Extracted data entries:
★ ★ ★ ★
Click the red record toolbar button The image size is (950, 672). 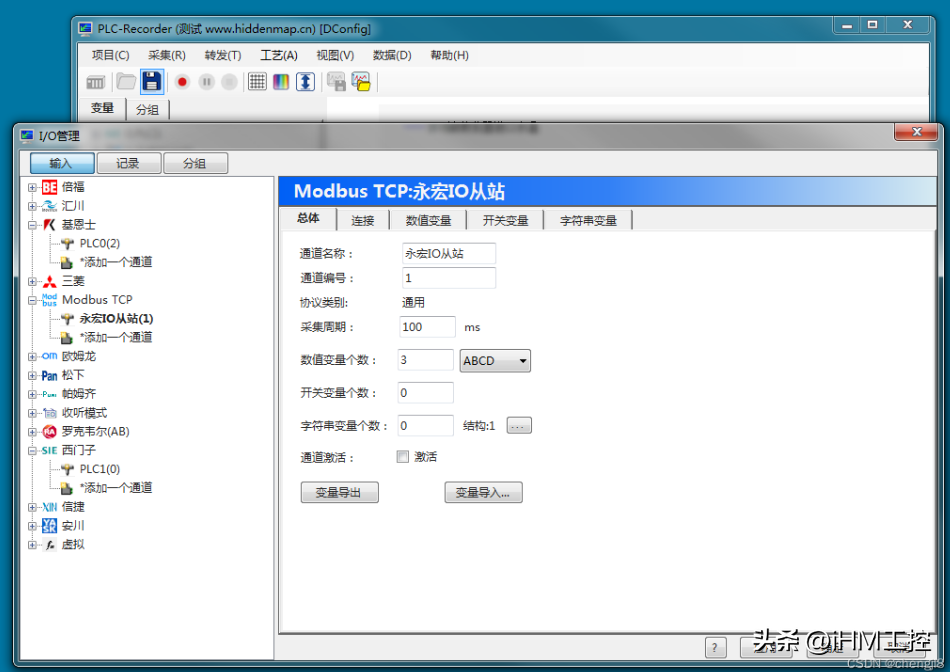click(182, 82)
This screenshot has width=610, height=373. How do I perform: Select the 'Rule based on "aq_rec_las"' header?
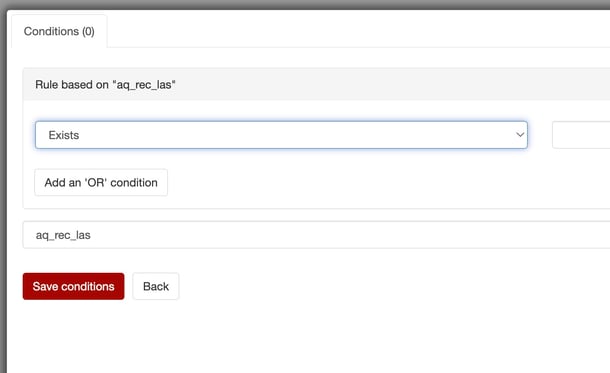[x=316, y=84]
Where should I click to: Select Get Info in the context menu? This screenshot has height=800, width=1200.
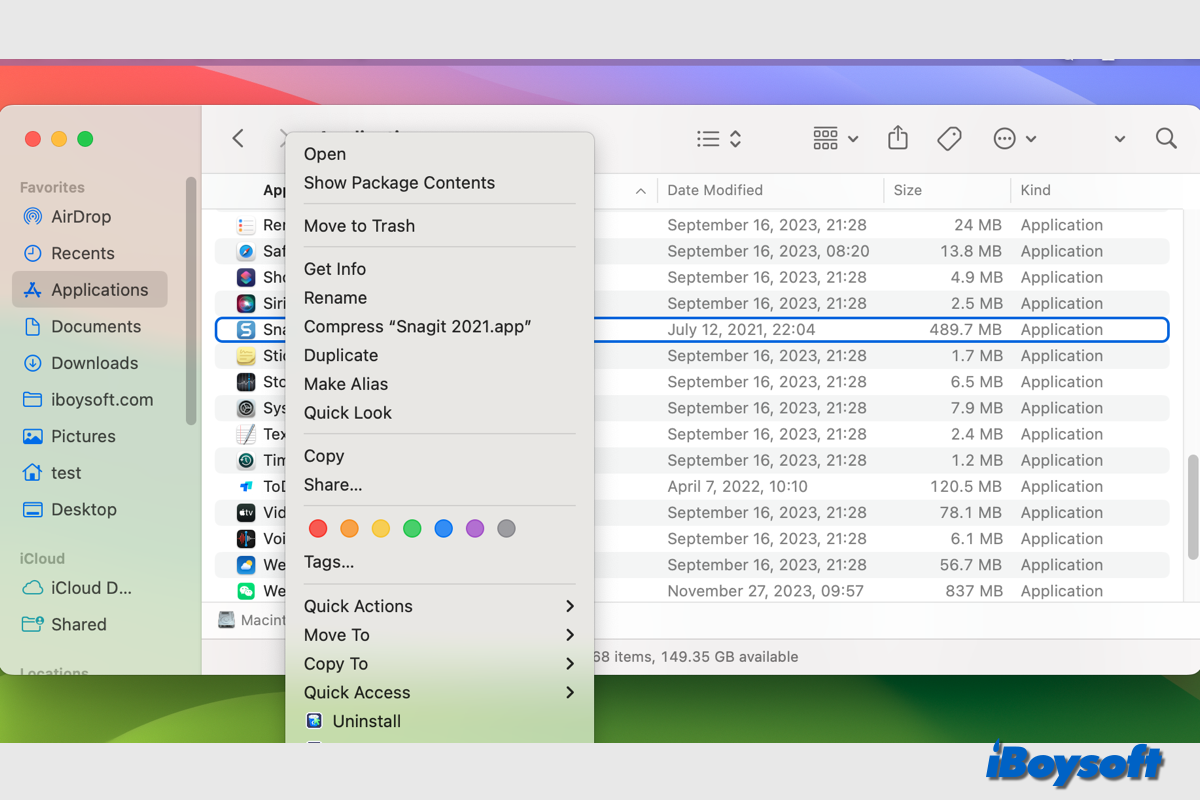coord(335,268)
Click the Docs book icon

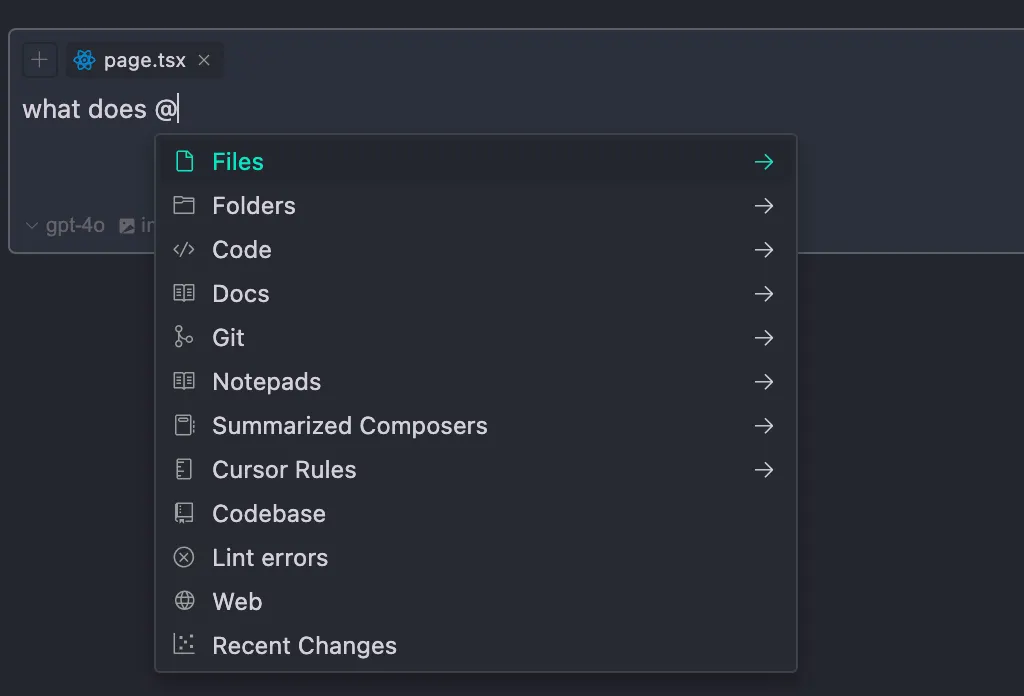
★ ★ ★ ★
# [Instructions for the task]
Exactly the lines from the one that contains "This screenshot has width=610, height=373." to the last line of the data, both included, should be set down, and no pictures should appear among them.

# [Task response]
This screenshot has width=610, height=373. How do I perform: Select the 'Rule based on "aq_rec_las"' header?
[x=316, y=84]
Where should I click to: Select Get Info in the context menu? This screenshot has height=800, width=1200.
coord(335,268)
Click the Docs book icon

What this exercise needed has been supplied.